### TASK DETAILS
Report each line of the records below that contains the word "width", copying every such line in full.

+++ EXTRACTED MATERIAL

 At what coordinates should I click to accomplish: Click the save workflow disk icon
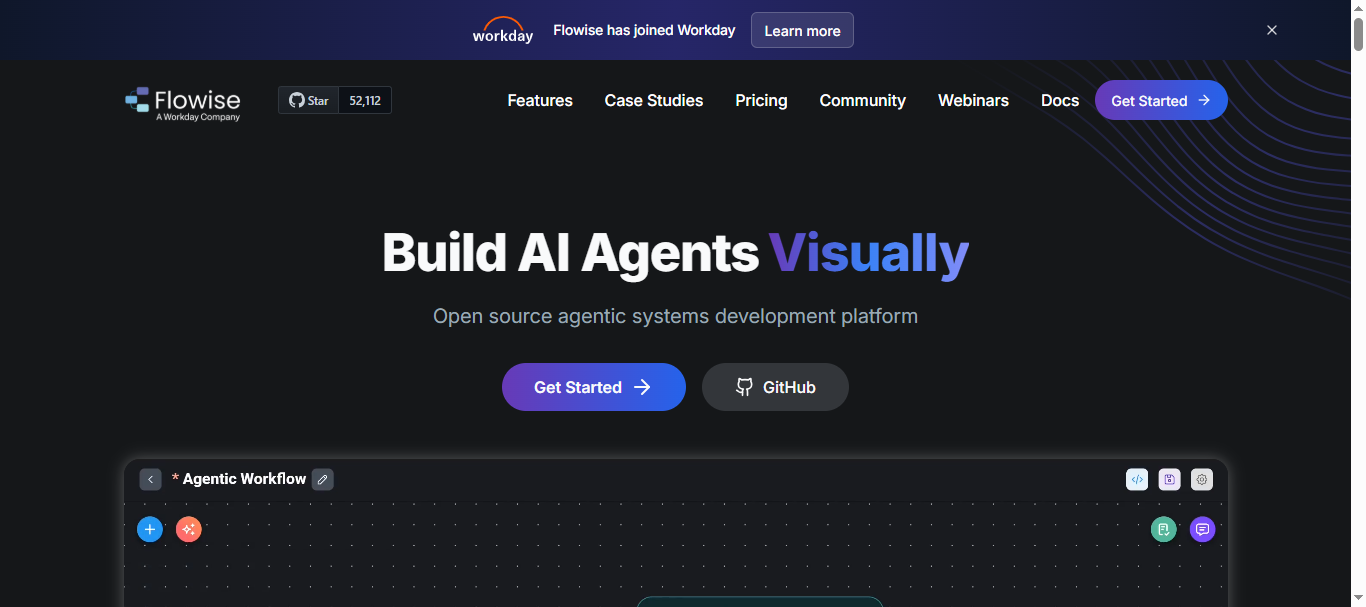tap(1169, 480)
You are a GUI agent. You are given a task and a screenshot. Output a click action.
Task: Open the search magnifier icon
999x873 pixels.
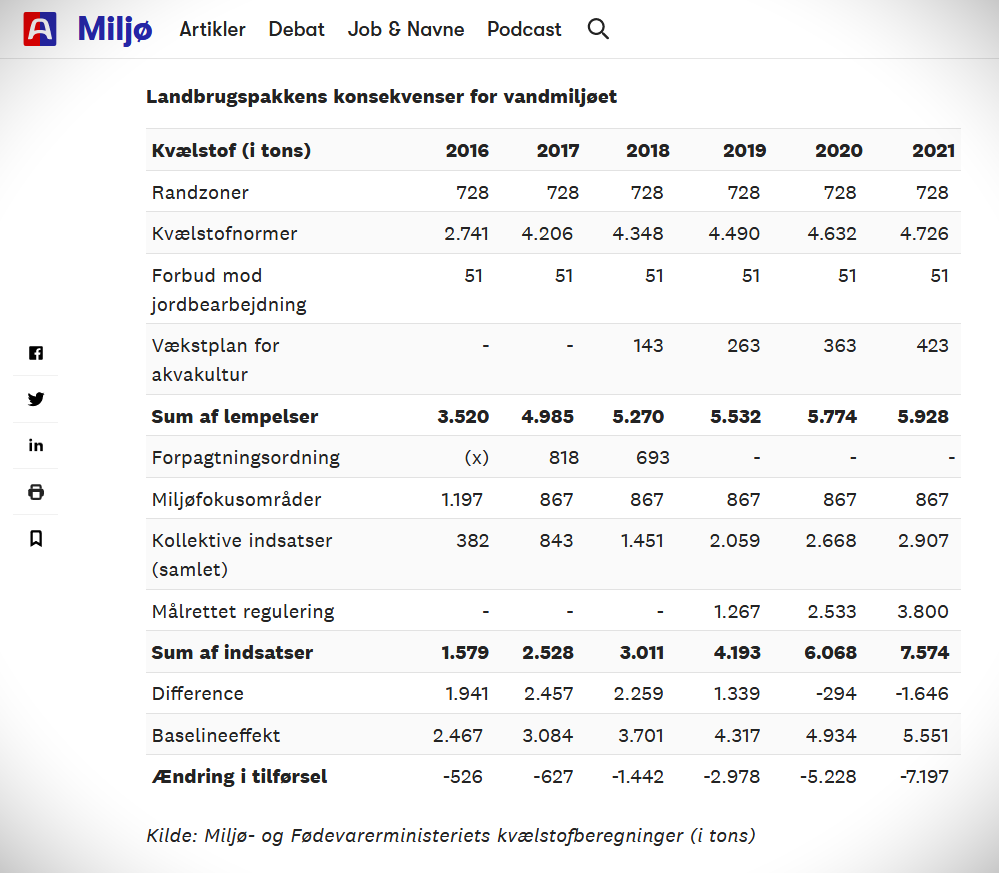tap(598, 29)
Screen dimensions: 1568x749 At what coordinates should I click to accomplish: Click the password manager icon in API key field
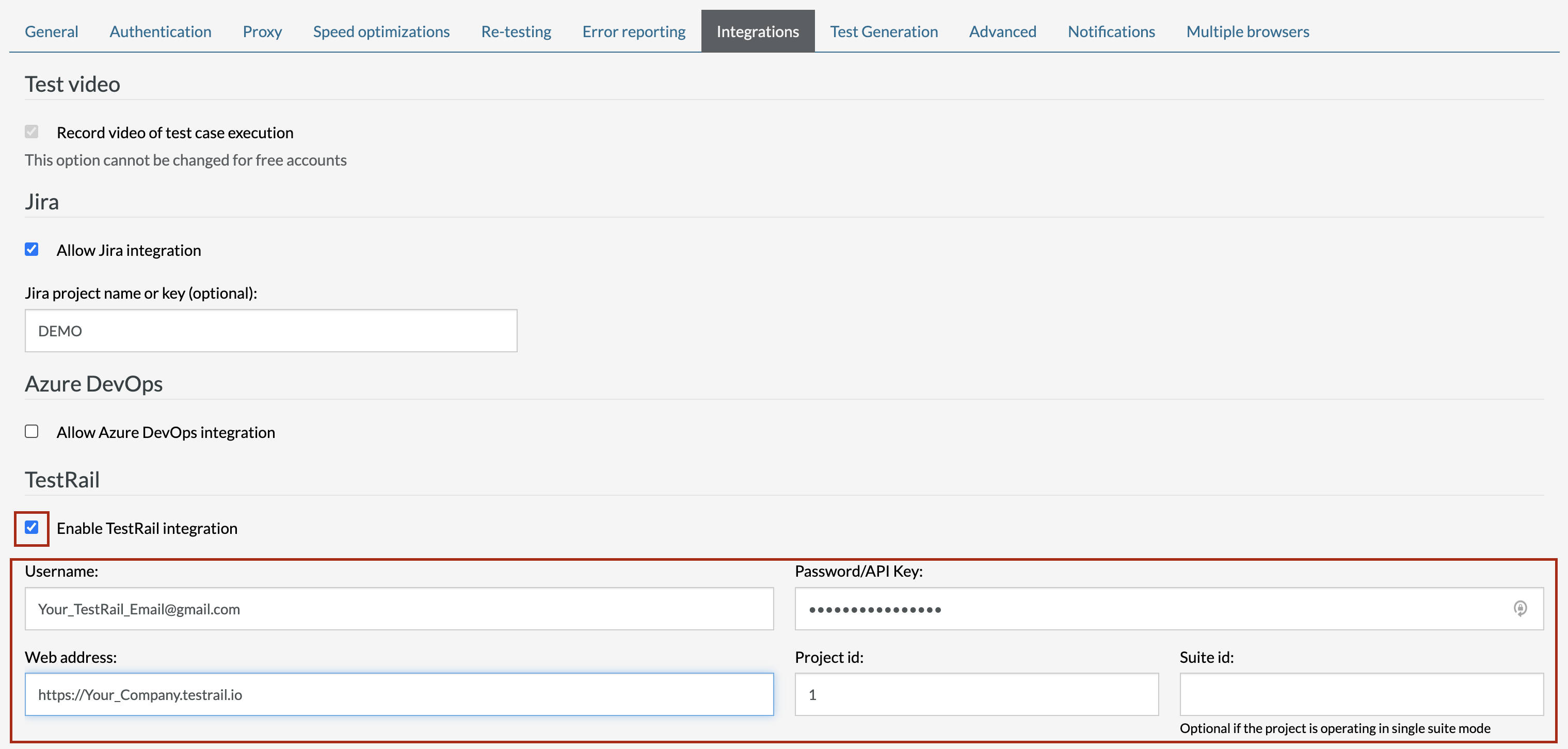[1519, 608]
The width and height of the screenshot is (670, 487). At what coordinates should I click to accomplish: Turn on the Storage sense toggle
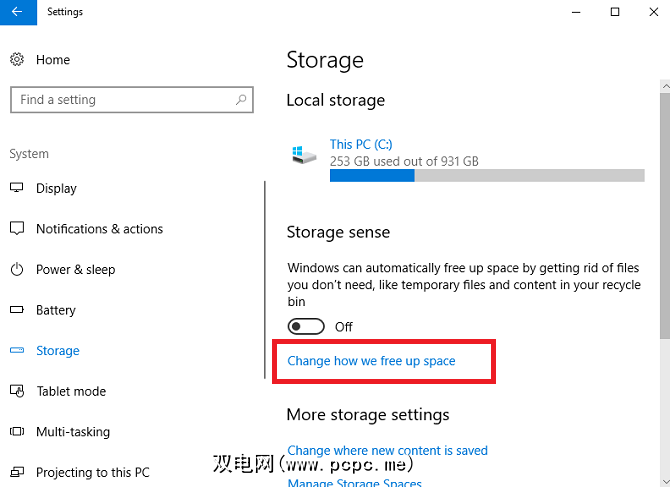306,327
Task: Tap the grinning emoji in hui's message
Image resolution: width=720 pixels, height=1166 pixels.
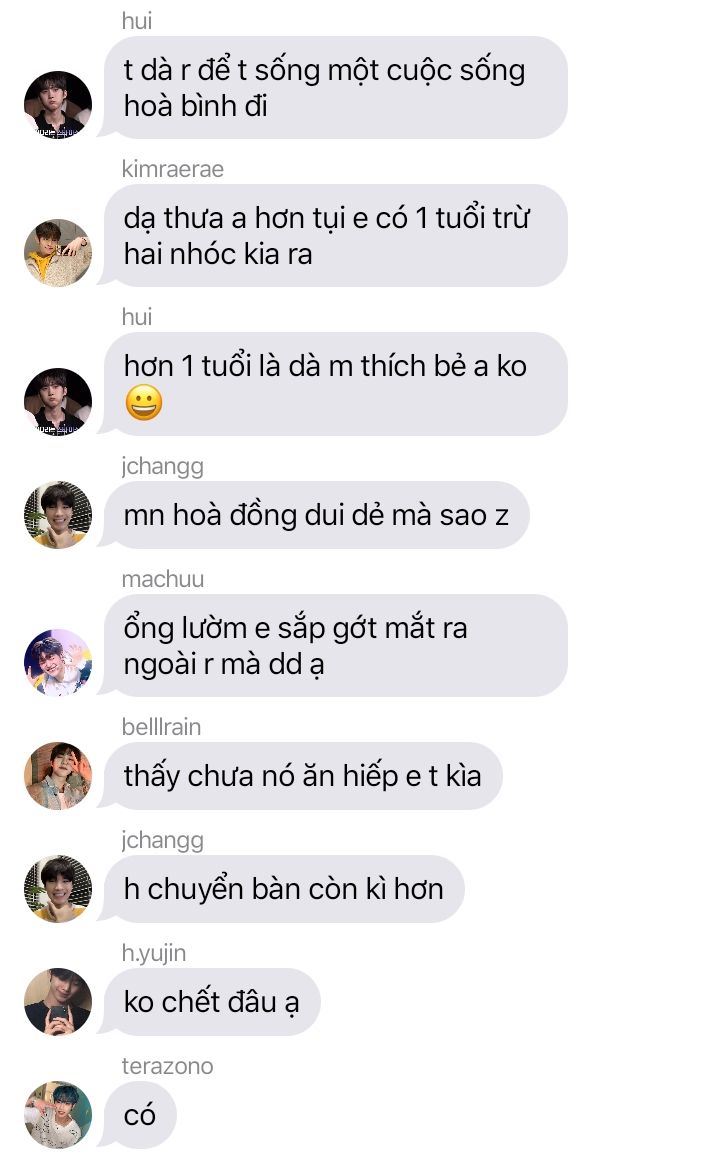Action: [144, 403]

++++++

### COMPLETED TASK
The width and height of the screenshot is (670, 487). At what coordinates should I click to accomplish: Turn on the Storage sense toggle
Image resolution: width=720 pixels, height=1166 pixels.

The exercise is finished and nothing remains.